EXERCISE OBJECTIVE ::
When you write out the listing below, keep each word exactly as it stands and drop the pictures.

------ TASK INPUT

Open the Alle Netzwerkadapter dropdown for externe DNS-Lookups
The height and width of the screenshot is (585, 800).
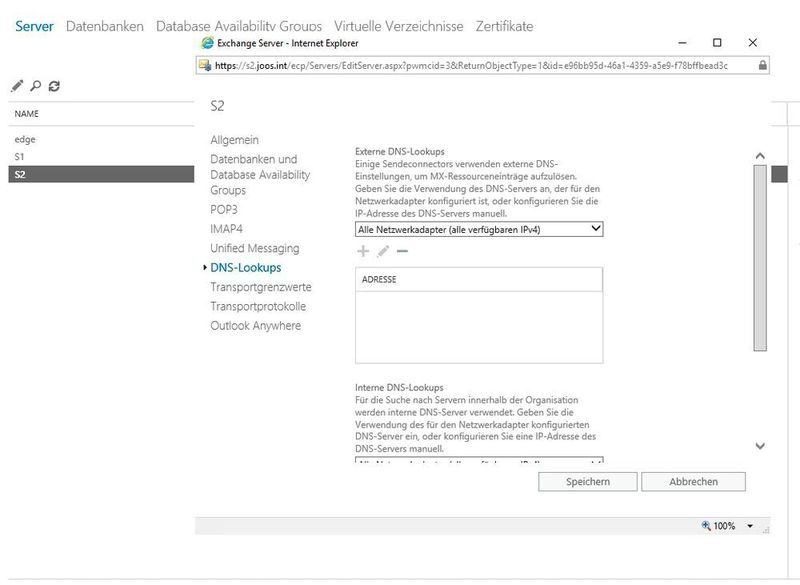(x=595, y=228)
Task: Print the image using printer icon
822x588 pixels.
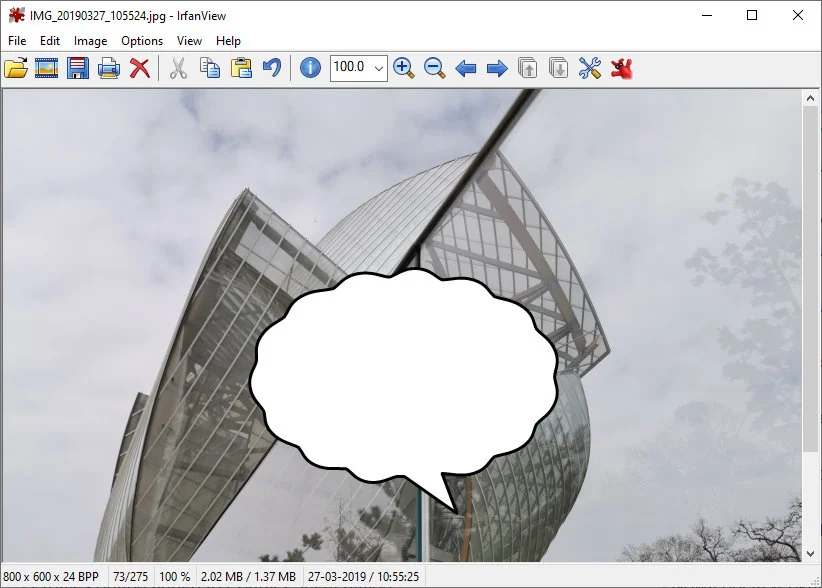Action: click(x=109, y=68)
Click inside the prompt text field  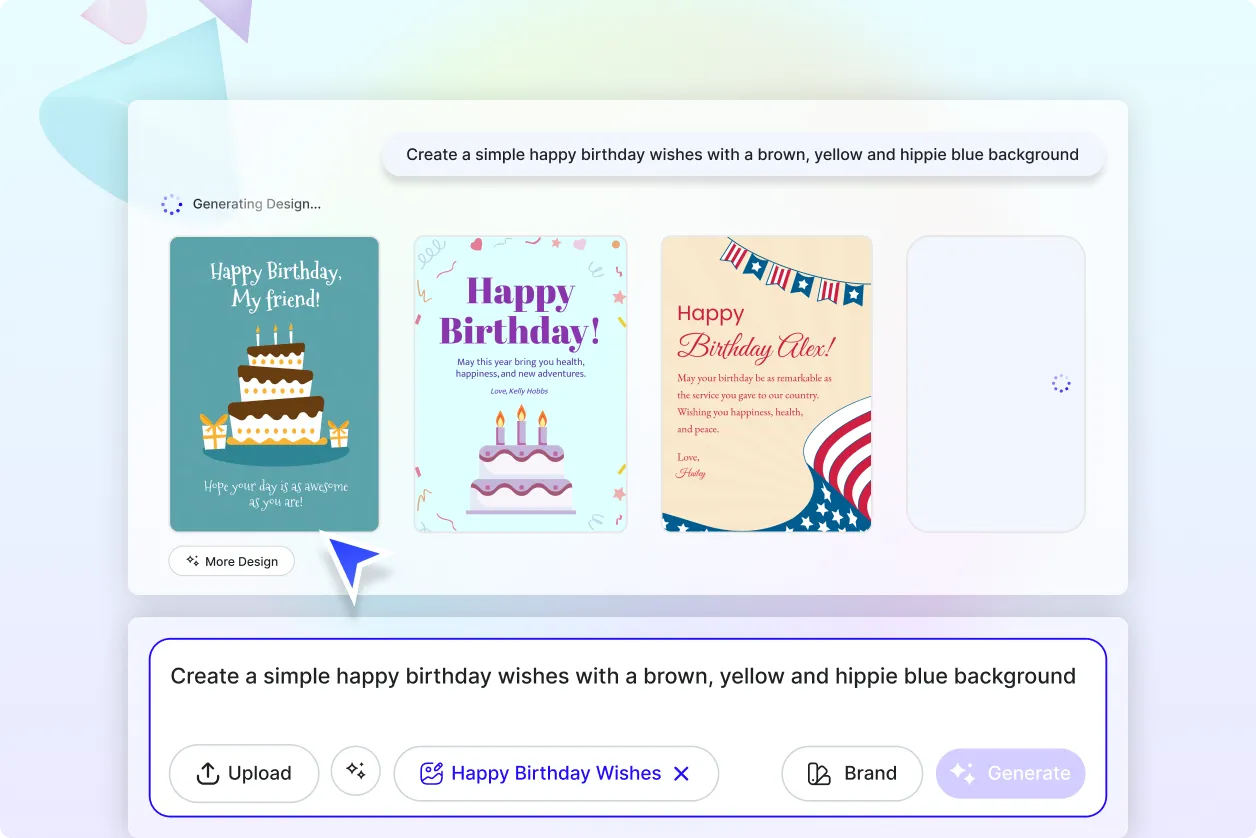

------------

EXPECTED ANSWER ::
Open the Alle Netzwerkadapter dropdown for externe DNS-Lookups
The height and width of the screenshot is (585, 800).
(x=595, y=228)
Task: Print the image using printer icon
822x588 pixels.
Action: click(x=109, y=68)
Click inside the prompt text field  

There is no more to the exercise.